Dès l'ouverture, les violons et les bois de l'orchestre, menés par le très dynamique Michael Brandstätter, nous entraînent dans le monde aussi joyeux que mouvementé de Figaro auquel le bouillonnant Matija Meić prête son imposante stature. Guyla Rab chante le comte avec son ténor léger qu'il déploie plus en finesse qu'en puissance. La ravissante et talentueuse Jennifer O'Loughlin donne une excellente Rosina, qui sous des airs ingénus et avec des arias bien enlevés se montre éminemment futée et ingénieuse ("...e cento tappole faró giocar.""). Levente Páll compose un Bartolo des plus réussis : ce n'est pas le vieux barbon ridicule habituel mais un homme dans la force de l'âge un peu trop autoritaire et qui n'a pas su se frayer un chemin vers le coeur de Rosina. Levente Páll fait preuve d'une agilité vocale peu commune. Il donne un Bartolo drôle et attachant à la fois, avec un chant soutenu et parfaitement délivré, une voix bien projetée et puissante, avec en point d'orgue un travail des plus remarquables dans le sillabato diabolique à la fin de son aria "A un dottor della mia sorte". Timo Sirlantzis offre les belles profondeurs de son baryton-basse à Don Basilio et en impose dans son grand air de la calomnie, très applaudi. Dans les rôles secondaires, la Berta d'Anna Agathonos remporte un beau succès dans son aria "Il vecchietto cerca moglie". Daniel Gutmann( Fiorillo) n'est pas seulement doué pour le chant, il sait aussi jouer de la guitare !

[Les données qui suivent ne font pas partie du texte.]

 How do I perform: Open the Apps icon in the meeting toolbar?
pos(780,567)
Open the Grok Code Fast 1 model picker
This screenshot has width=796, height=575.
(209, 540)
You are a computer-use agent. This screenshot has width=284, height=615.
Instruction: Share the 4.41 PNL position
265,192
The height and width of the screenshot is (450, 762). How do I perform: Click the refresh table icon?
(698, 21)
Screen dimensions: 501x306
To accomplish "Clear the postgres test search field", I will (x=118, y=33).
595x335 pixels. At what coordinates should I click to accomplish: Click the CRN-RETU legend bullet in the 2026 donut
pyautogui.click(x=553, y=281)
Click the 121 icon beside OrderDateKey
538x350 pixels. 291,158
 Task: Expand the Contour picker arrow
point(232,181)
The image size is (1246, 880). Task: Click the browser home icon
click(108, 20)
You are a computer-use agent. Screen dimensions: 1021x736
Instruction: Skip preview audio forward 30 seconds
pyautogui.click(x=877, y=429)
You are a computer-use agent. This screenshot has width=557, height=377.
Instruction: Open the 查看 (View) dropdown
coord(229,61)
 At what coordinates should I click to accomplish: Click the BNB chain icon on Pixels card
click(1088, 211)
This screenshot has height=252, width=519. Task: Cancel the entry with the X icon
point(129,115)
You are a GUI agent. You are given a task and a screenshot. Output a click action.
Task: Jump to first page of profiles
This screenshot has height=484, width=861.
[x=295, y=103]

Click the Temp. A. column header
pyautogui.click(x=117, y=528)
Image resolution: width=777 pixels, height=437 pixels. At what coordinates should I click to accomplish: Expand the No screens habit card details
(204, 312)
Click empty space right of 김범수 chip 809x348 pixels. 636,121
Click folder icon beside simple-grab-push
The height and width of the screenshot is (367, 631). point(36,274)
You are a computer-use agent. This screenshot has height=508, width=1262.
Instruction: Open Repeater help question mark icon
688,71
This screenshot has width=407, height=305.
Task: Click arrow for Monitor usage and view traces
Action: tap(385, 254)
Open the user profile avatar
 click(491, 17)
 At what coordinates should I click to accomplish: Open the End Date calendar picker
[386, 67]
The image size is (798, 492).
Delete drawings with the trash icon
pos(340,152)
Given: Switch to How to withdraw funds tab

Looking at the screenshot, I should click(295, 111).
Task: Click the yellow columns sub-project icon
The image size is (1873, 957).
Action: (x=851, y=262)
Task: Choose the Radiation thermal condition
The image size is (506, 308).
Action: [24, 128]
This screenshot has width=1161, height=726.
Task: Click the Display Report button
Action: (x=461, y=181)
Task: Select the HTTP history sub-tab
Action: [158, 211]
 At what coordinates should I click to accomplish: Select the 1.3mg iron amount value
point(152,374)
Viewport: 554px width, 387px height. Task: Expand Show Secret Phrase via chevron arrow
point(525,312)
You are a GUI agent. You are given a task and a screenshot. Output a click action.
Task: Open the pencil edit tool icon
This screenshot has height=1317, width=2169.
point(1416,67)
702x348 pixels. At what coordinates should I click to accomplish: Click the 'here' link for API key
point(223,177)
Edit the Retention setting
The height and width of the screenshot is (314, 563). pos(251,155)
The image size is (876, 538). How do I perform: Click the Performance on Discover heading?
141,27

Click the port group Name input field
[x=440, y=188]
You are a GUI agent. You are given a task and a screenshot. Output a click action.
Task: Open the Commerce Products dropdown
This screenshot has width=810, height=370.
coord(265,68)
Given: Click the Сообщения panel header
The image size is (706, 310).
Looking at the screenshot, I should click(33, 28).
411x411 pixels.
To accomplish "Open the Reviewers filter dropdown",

Une excellente soirée passée trop vite dans la bonne humeur.
Le spectacle a été produit en coproduction avec le Capitole de Toulouse et le Liceu de Barcelone. On pourra revoir cette mise en scène du 28 octobre au 21 novembre 2021 au Theater-am-Gaertnerplatz de Munich et du 20 au 29 mai 2022 au Capitole de Toulouse.